It was a normal day; I was grinding some LeetCode for an upcoming interview. I started to warm up with some easy problems and came across the classic "maximum depth of a binary tree" problem. Like always, I first solved it recursively and then tried the iterative approach, which is "supposed" to be optimal. But I noticed a difference in runtimes of both the solutions. The iterative one was consistently slower by 2ms.
The Discrepancy
Let’s first understand the problem statement in case you haven’t solved it before. We have to find the maximum depth of the binary tree, which is the maximum number of nodes along the path from the root node to the farthest leaf node.
Now that we have understood the problem, let’s discuss the approaches real quick.
The recursive approach
The recursive approach is pretty straightforward; you have to check for the maximum depth from the left and right subtrees of that node and return 1 + the maximum of the left and right depths. Check the following image for the solution.
The iterative (or “optimal”) approach
Here we will sort of simulate the recursive solution itself. The recursive solution uses the allocated stack memory of the RAM on which it pushes stack frames for every recursive function call. We’re going to do a similar thing by creating our own stacks to record the nodes and the current depth of the nodes.
Create 2 stacks, nodeStack and depthStack, to store TreeNodes and depths, respectively. Also initialize an ans variable for maximum depth. Push the root node and 1 into nodeStack and depthStack, respectively, as a starting point. Run a while loop until the nodeStack is empty. In every iteration, take out the top element of both stacks, maximize the ans variable, and store the left and right node of the current node along with the depth+1 value in depthStack. Finally, when the loop is completed, return the ans variable as the final ans.
Check the below screenshot for code.
The Big-O Illusion: 2ms of Hidden Latency
In the above screenshots, you can see that the iterative solution is taking 2 ms more than the recursive one. You might think that it is just a latency fluke from the LeetCode server, but it’s actually consistent. It points to something much deeper—and much more fascinating—hidden within the architecture of the Java Virtual Machine (JVM).
As software engineers, we are trained to analyze algorithms using Big-O notation. On paper, both of these approaches run in $O(N)$ time complexity. In fact, you could argue the iterative approach is 'better' because it protects us from running out of memory. Yet, the stopwatch doesn't lie.
To understand why our seemingly optimized iterative loop is losing the race to recursion, we have to look past our code syntax and look directly at how the CPU and JVM manage memory allocations under the hood. We need to look at the battle between the Hardware Call Stack and the JVM Heap.
The Hidden Costs of the Iterative Illusion
When we move from a recursive to an iterative solution, we often congratulate ourselves—with a pat on our backs—for an optimal solution. But here’s the reality check: You didn’t destroy the stack; you just moved it.
Recursion usually relies on the hardware-level OS stack, which is tightly managed and highly optimized by the CPU. When you rewrite the same problem using a stack or deque object, you are essentially writing a user-space simulation of an operating system stack, which is now built entirely on top of the JVM heap and managed and optimized by the JVM.
Shifting the code logic from stack to heap might save the code from crashing due to stackoverflow, but it forces JVM to pay heavier architectural cost. Let’s look at 2 main reasons why iterative loop is quietly charging you.
The Array resizing tax
When you initialize an ArrayDeque, Java allocated and internal array with a default size or capacity. As you push nodes in the queue during deep tree branches, that array can fill up. When if fills up completely, ArrayDeque must allocate new larger array and copy all the contents of previous array to the larger array. This array reallocation and copying of elements takes time.
Primitive Boxing/Unboxing
Look closely at the second stack: Deque<Integer> depthStack.
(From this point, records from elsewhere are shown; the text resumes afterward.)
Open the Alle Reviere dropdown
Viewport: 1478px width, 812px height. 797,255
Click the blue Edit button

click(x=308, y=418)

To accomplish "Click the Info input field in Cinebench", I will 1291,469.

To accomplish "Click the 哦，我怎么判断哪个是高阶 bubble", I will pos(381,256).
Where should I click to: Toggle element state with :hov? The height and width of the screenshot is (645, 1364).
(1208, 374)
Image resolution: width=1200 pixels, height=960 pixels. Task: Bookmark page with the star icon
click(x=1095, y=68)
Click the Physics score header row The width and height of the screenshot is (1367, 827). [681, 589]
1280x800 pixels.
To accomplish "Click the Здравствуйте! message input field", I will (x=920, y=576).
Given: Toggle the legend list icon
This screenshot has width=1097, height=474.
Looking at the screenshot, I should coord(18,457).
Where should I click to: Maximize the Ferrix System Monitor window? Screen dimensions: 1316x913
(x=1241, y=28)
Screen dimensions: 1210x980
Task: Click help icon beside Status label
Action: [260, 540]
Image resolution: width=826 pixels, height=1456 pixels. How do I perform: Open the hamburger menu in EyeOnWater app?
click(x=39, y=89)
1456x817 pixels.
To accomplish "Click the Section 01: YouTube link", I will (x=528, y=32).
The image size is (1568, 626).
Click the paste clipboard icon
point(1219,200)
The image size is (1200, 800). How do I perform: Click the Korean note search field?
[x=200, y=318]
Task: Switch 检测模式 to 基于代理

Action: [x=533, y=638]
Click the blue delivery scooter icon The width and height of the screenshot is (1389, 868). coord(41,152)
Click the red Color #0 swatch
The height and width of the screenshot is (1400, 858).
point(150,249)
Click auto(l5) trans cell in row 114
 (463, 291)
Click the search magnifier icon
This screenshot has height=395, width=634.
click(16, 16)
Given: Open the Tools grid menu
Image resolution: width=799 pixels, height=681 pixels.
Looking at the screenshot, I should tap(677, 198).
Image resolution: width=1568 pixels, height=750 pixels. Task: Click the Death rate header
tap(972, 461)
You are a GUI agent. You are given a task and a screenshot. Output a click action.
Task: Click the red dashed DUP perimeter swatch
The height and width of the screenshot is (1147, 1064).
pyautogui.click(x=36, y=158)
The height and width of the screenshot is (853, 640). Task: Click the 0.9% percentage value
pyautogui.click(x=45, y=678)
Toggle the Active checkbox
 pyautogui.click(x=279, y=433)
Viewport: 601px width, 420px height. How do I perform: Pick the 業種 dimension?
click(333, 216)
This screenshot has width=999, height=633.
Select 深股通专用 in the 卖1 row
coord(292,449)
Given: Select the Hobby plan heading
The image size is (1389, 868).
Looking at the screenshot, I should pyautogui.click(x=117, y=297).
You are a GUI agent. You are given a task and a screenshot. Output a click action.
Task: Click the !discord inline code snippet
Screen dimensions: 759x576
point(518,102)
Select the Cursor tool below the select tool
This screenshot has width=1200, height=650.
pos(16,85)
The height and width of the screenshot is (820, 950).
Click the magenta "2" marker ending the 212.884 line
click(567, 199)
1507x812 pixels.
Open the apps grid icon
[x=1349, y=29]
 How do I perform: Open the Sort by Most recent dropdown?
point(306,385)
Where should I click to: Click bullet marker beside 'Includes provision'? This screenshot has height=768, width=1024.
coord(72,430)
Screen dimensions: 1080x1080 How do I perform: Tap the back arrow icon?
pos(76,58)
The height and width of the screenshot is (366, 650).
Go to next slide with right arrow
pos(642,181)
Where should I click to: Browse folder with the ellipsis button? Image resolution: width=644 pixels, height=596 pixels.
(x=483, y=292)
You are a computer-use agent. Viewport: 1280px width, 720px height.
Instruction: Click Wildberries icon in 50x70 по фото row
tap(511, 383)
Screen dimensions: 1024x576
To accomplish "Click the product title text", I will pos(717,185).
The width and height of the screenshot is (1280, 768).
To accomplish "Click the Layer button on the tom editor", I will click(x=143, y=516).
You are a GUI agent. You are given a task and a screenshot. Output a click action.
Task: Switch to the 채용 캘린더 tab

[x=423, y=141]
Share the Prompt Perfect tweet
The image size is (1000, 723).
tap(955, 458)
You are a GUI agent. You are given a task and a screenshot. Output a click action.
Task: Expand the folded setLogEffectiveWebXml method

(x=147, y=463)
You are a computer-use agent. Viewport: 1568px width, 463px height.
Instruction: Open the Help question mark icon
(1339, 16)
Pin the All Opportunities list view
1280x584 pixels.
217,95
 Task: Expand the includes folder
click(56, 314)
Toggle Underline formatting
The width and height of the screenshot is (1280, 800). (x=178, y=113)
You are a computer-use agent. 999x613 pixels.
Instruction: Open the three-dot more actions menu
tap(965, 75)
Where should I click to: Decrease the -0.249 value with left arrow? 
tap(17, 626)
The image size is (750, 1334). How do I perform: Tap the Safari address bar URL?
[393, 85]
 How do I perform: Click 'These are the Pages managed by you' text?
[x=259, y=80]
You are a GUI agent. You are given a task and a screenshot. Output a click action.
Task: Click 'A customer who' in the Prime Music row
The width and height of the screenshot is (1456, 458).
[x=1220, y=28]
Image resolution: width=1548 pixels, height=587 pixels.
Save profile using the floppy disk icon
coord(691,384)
Java collections cannot store raw primitives like int; they can only store Objects. When you execute depthStack.push(currDepth + 1), Java implicitly converts your raw primitive int into an Integer object behind the scenes. This is called Autoboxing.
While it is much faster than creating a custom class, it still forces the JVM to fetch or instantiate an Integer object wrapper, adding minor execution steps that recursion entirely avoids by handling raw primitives right inside the hardware registers.
These two factors causes a huge overhead in the iterative solution which brings a 2ms gap between both approaches.
Conclusion
While recursion wins this specific micro-benchmark by a millisecond or two, it introduces a critical vulnerability: StackOverflowError. In production systems, if incoming data contains a severely skewed tree with a depth of 10,000+ nodes, a fixed hardware call stack will instantly exhaust its space and crash the entire application thread.
The iterative solution safely shifts this volatile memory footprint to the dynamic JVM Heap, which can scale up to gigabytes of flexible space.
True optimization isn't about chasing a faster LeetCode green screen; it’s about understanding the memory mechanics of your language so you can intentionally choose the right architectural trade-offs for your system's constraints.